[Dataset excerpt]
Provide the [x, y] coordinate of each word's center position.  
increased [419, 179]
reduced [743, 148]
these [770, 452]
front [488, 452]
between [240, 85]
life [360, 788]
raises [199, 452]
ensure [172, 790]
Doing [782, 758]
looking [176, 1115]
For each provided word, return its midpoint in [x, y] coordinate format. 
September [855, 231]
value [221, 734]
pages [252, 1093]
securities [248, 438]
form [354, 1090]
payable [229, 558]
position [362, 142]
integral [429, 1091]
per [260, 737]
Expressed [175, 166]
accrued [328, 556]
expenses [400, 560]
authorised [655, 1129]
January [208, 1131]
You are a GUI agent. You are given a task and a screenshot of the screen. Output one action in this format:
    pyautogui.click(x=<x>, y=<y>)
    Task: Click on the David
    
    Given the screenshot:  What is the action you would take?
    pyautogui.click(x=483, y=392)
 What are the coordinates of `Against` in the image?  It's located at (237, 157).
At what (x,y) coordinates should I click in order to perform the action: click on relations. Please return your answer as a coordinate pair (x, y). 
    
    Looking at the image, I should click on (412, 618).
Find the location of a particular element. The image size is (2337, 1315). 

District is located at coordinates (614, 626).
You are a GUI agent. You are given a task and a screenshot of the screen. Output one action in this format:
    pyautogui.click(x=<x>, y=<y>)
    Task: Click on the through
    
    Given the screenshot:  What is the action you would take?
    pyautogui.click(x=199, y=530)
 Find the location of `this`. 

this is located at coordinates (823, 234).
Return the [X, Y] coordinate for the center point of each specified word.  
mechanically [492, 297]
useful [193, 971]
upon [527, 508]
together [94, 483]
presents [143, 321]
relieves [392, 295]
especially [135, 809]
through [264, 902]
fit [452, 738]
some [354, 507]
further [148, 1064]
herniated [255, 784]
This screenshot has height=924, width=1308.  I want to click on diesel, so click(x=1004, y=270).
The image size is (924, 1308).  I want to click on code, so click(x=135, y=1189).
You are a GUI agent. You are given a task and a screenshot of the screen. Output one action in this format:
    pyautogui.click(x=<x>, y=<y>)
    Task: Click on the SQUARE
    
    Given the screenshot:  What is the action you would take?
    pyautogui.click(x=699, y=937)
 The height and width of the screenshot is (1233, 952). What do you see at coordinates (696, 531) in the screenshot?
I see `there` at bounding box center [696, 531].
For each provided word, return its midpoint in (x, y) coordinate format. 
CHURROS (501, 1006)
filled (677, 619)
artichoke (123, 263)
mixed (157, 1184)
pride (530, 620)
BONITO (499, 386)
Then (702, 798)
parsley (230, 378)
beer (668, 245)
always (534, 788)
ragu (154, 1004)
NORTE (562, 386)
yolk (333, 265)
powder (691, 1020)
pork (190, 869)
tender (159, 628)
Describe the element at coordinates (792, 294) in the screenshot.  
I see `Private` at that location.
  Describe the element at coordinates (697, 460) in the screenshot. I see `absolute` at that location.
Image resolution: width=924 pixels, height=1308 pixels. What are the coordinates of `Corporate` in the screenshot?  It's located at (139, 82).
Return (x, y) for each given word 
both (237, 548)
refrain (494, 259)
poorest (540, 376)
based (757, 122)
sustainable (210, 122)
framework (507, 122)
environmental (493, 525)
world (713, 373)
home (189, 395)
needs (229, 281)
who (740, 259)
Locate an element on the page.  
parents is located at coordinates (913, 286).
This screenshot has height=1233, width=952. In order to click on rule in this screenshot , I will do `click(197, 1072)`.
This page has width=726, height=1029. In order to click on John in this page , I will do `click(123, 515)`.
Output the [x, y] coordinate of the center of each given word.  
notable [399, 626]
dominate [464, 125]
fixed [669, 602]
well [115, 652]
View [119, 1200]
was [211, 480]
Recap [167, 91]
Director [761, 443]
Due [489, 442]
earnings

• [Instruction]: Could you return all of the items above, copying each line verbatim with no changes?

• [Task answer]:
Provide the [x, y] coordinate of each word's center position.  
increased [419, 179]
reduced [743, 148]
these [770, 452]
front [488, 452]
between [240, 85]
life [360, 788]
raises [199, 452]
ensure [172, 790]
Doing [782, 758]
looking [176, 1115]
For each provided word, return its midpoint in [x, y] coordinate format. 
September [855, 231]
value [221, 734]
pages [252, 1093]
securities [248, 438]
form [354, 1090]
payable [229, 558]
position [362, 142]
integral [429, 1091]
per [260, 737]
Expressed [175, 166]
accrued [328, 556]
expenses [400, 560]
authorised [655, 1129]
January [208, 1131]
You are a GUI agent. You are given a task and a screenshot of the screen. Output one action in this format:
    pyautogui.click(x=<x>, y=<y>)
    Task: Click on the David
    
    Given the screenshot:  What is the action you would take?
    pyautogui.click(x=483, y=392)
 What are the coordinates of `Against` in the image?  It's located at (237, 157).
At what (x,y) coordinates should I click in order to perform the action: click on relations. Please return your answer as a coordinate pair (x, y). 
    
    Looking at the image, I should click on (412, 618).
Find the location of a particular element. The image size is (2337, 1315). 

District is located at coordinates (614, 626).
You are a GUI agent. You are given a task and a screenshot of the screen. Output one action in this format:
    pyautogui.click(x=<x>, y=<y>)
    Task: Click on the through
    
    Given the screenshot:  What is the action you would take?
    pyautogui.click(x=199, y=530)
 Find the location of `this`. 

this is located at coordinates (823, 234).
Return the [X, Y] coordinate for the center point of each specified word.  
mechanically [492, 297]
useful [193, 971]
upon [527, 508]
together [94, 483]
presents [143, 321]
relieves [392, 295]
especially [135, 809]
through [264, 902]
fit [452, 738]
some [354, 507]
further [148, 1064]
herniated [255, 784]
This screenshot has height=924, width=1308.  I want to click on diesel, so click(x=1004, y=270).
The image size is (924, 1308).  I want to click on code, so click(x=135, y=1189).
You are a GUI agent. You are given a task and a screenshot of the screen. Output one action in this format:
    pyautogui.click(x=<x>, y=<y>)
    Task: Click on the SQUARE
    
    Given the screenshot:  What is the action you would take?
    pyautogui.click(x=699, y=937)
 The height and width of the screenshot is (1233, 952). What do you see at coordinates (696, 531) in the screenshot?
I see `there` at bounding box center [696, 531].
For each provided word, return its midpoint in (x, y) coordinate format. 
CHURROS (501, 1006)
filled (677, 619)
artichoke (123, 263)
mixed (157, 1184)
pride (530, 620)
BONITO (499, 386)
Then (702, 798)
parsley (230, 378)
beer (668, 245)
always (534, 788)
ragu (154, 1004)
NORTE (562, 386)
yolk (333, 265)
powder (691, 1020)
pork (190, 869)
tender (159, 628)
Describe the element at coordinates (792, 294) in the screenshot.  
I see `Private` at that location.
  Describe the element at coordinates (697, 460) in the screenshot. I see `absolute` at that location.
Image resolution: width=924 pixels, height=1308 pixels. What are the coordinates of `Corporate` in the screenshot?  It's located at (139, 82).
Return (x, y) for each given word 
both (237, 548)
refrain (494, 259)
poorest (540, 376)
based (757, 122)
sustainable (210, 122)
framework (507, 122)
environmental (493, 525)
world (713, 373)
home (189, 395)
needs (229, 281)
who (740, 259)
Locate an element on the page.  
parents is located at coordinates (913, 286).
This screenshot has height=1233, width=952. In order to click on rule in this screenshot , I will do `click(197, 1072)`.
This page has width=726, height=1029. In order to click on John in this page , I will do `click(123, 515)`.
Output the [x, y] coordinate of the center of each given word.  
notable [399, 626]
dominate [464, 125]
fixed [669, 602]
well [115, 652]
View [119, 1200]
was [211, 480]
Recap [167, 91]
Director [761, 443]
Due [489, 442]
earnings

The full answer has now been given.